Wyzwania
1: Odpowiedz krótko na poniższe pytania do tekstu o blogu.
(a) Ile lat temu i na jakiej platformie powstała Zapatrzona w książki?
(b) Gdzie, według tekstu, doszło do poznania Mooly?
(c) Do jakiej biblioteki nastąpił zapis, o którym mowa w tekście?
2: Ustal, czy każde z poniższych stwierdzeń zgadza się z tekstem o blogu, i poprzyj odpowiedź dosłownym cytatem.
(a) Założenie bloga było spontaniczną decyzją.
(b) Nie wszystkie lektury szkolne porwały osobę piszącą.
(c) Pierwsze teksty na blogu były dopracowanymi recenzjami.

Tekst źródłowy
# # #

Witaj w moim skrawku sieci!
Książki kocham odkąd pamiętam, mama często mi mówiła, że od zawsze ciągnęło mnie do słowa pisanego i nie mogła znieść mojego marudzenia, że chcę więcej i więcej książek. Nigdy nie zapomnę mojej euforii, gdy zapisała mnie do miejskiej biblioteki dziecięcej – tyle książek, tyle historii i światów do odkrycia, no marzenie! Byłam też jedną z niewielu, która bez problemu czytała lektury, chociaż nie wszystkie mnie porwały.
Zapatrzona w książki powstała 8 lat temu na blogspocie. Nie była to spontaniczna decyzja, a efekt rozmów z Mooly, którą poznałam na jednych z for istniejących wtedy w sieci. Przekonywała mnie, że powinnam zacząć pisać, ale jakoś nie byłam pewna czy chcę w to wchodzić, czy dam radę. Mooly okazała się jednak niezmordowana i zaczęłam stawiać swoje pierwsze, nieporadne kroki w blogosferze. Prawdę mówiąc początkowym tekstom daleko było do recenzji, ale z każdym kolejnym było coraz lepiej. No, przynajmniej mam taką nadzieję, he he. Nie podejrzewałam, że wytrwam tyle w prowadzeniu, ale każdy kolejny dzień utwierdza mnie w przekonaniu, że to jest to, co chcę robić w wolnym czasie. Blogowanie dało mi wiele lekcji i otworzyło furtki do innych miejsc, gdzie doceniono moje zaangażowanie i dano szansę na próbowanie innych rzeczy.

# # #

Wyciąg danych
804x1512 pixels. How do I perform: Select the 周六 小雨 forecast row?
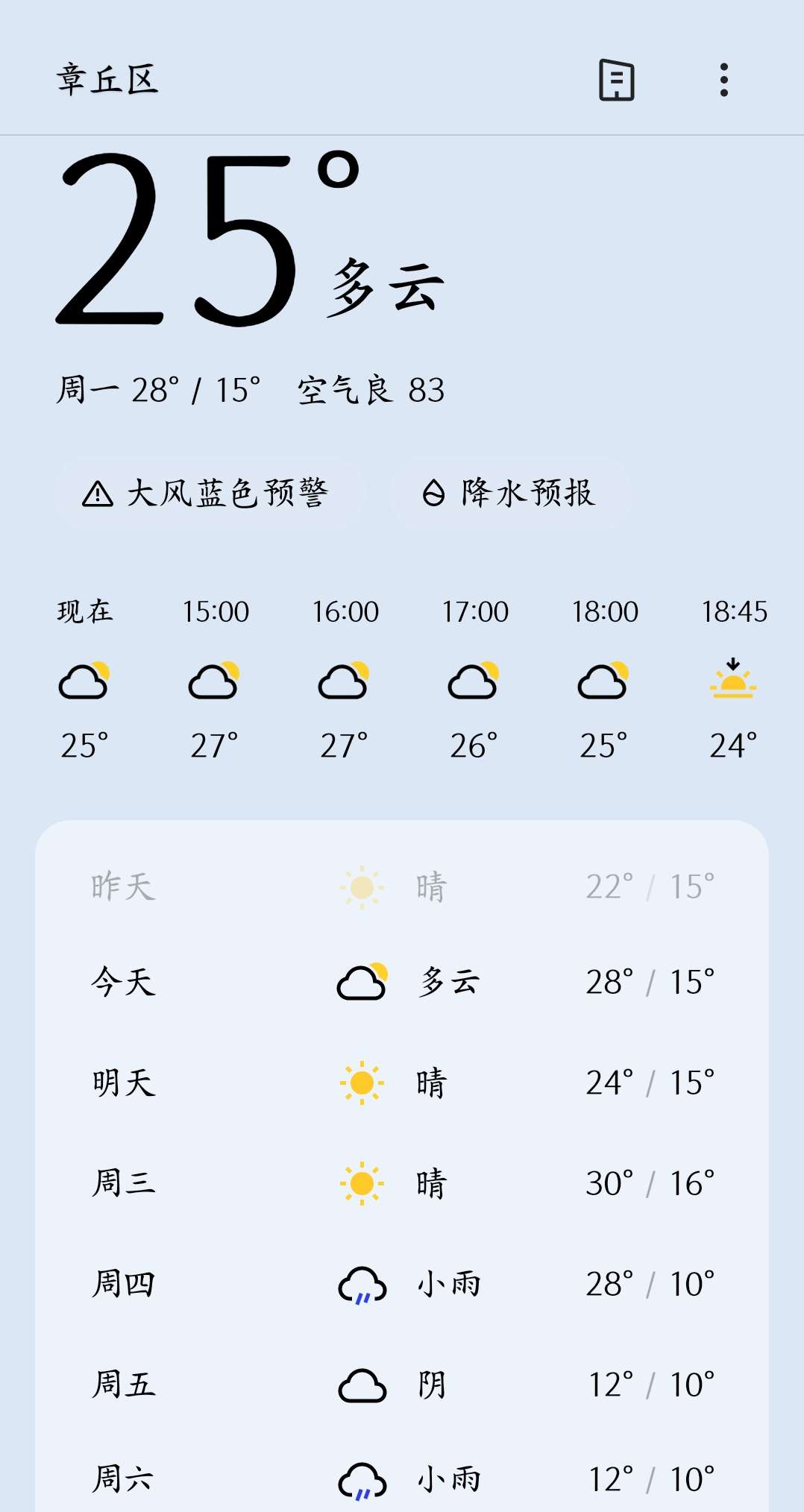coord(402,1479)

# # #

Odpowiedzi
1:
(a) Osiem lat temu, na blogspocie.
(b) Na jednym z forów istniejących wtedy w sieci.
(c) Do miejskiej biblioteki dziecięcej.

2:
(a) Nie: „Nie była to spontaniczna decyzja, a efekt rozmów z Mooly”.
(b) Tak: „chociaż nie wszystkie mnie porwały”.
(c) Nie: „początkowym tekstom daleko było do recenzji”.